[START Passage provided]

When I first read the title of this post, I wondered if your were refering to one of your readers. In fact for a moment I almost thought it might be me.
I’d plead guilty to being doting and proud, but I didn’t think I’d stepped over the line to “earnest”! Arrrrgh. It’s too horrible to think about.
Simon: Nope, you’re safe on the doting/proud side of the line. An Earnest Daddy would never say, “If you must cry, do it quietly”!!
Imagine a daycare environment with 8 children in the room. Six of the children had Eager Parents. My daughter and another child were the only ones who did NOT have eager parents. I may HAVE become an eager parent had I not seen the other parents brow beating the daycare workers for utter silliness. At the end of the day, I knew that my daughter was loved and well care for, and that was all I wanted.
Makes me wonder what category I fall into now. I took my kids to a party at the whacky warehouse, my youngest son decided it would be cool to jump from the top of the slide (about 8 – 9 feet), on his second jump he was astonished when he hurt his foot.

[END Passage provided]

> _Aim of the exercise_
Decide whether each statement agrees with the passage above, answering yes or no and quoting the words of the passage that settle it. 1. Simon is told he remains on the doting/proud side of the line. 2. In the daycare room, six of the eight children had Eager Parents. 3. The youngest son hurt his foot on his first jump from the top of the slide.

[START Given information]

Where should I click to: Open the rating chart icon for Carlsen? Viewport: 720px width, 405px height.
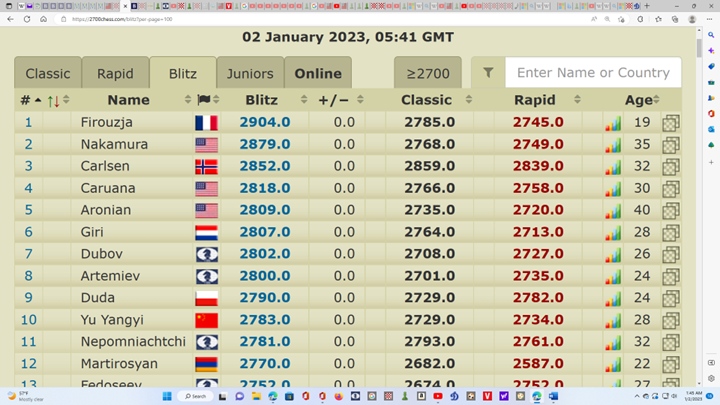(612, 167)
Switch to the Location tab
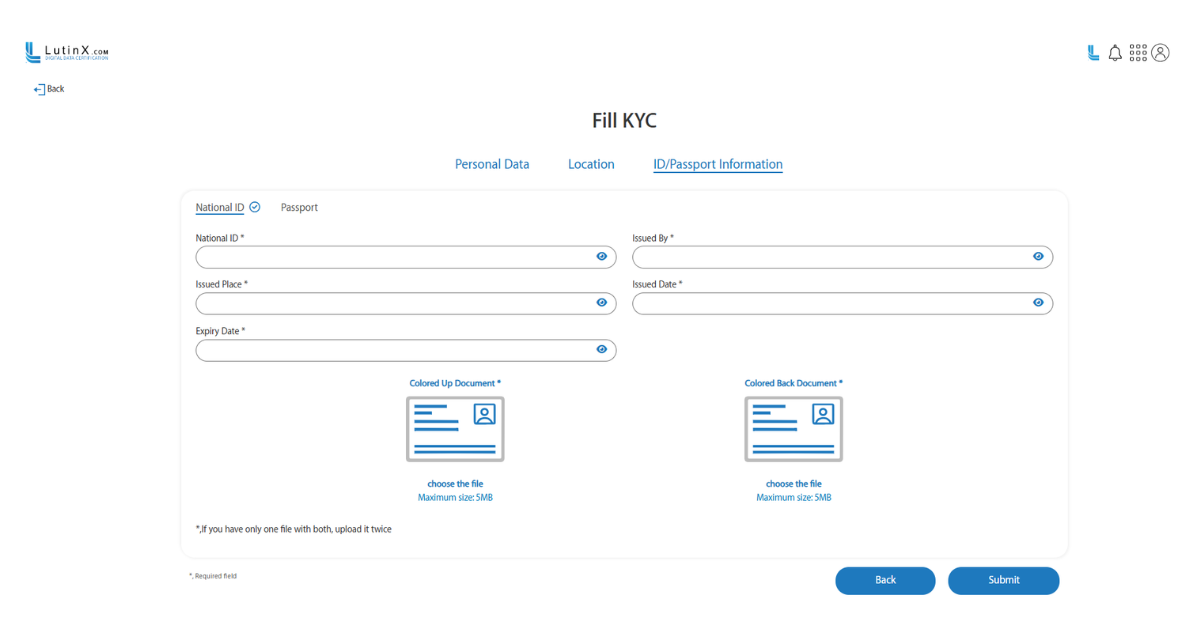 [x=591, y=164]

[END Given information]

> _Solution for this exercise_
1. Yes: "Simon: Nope, you’re safe on the doting/proud side of the line."
2. Yes: "Imagine a daycare environment with 8 children in the room. Six of the children had Eager Parents."
3. No: "on his second jump he was astonished when he hurt his foot."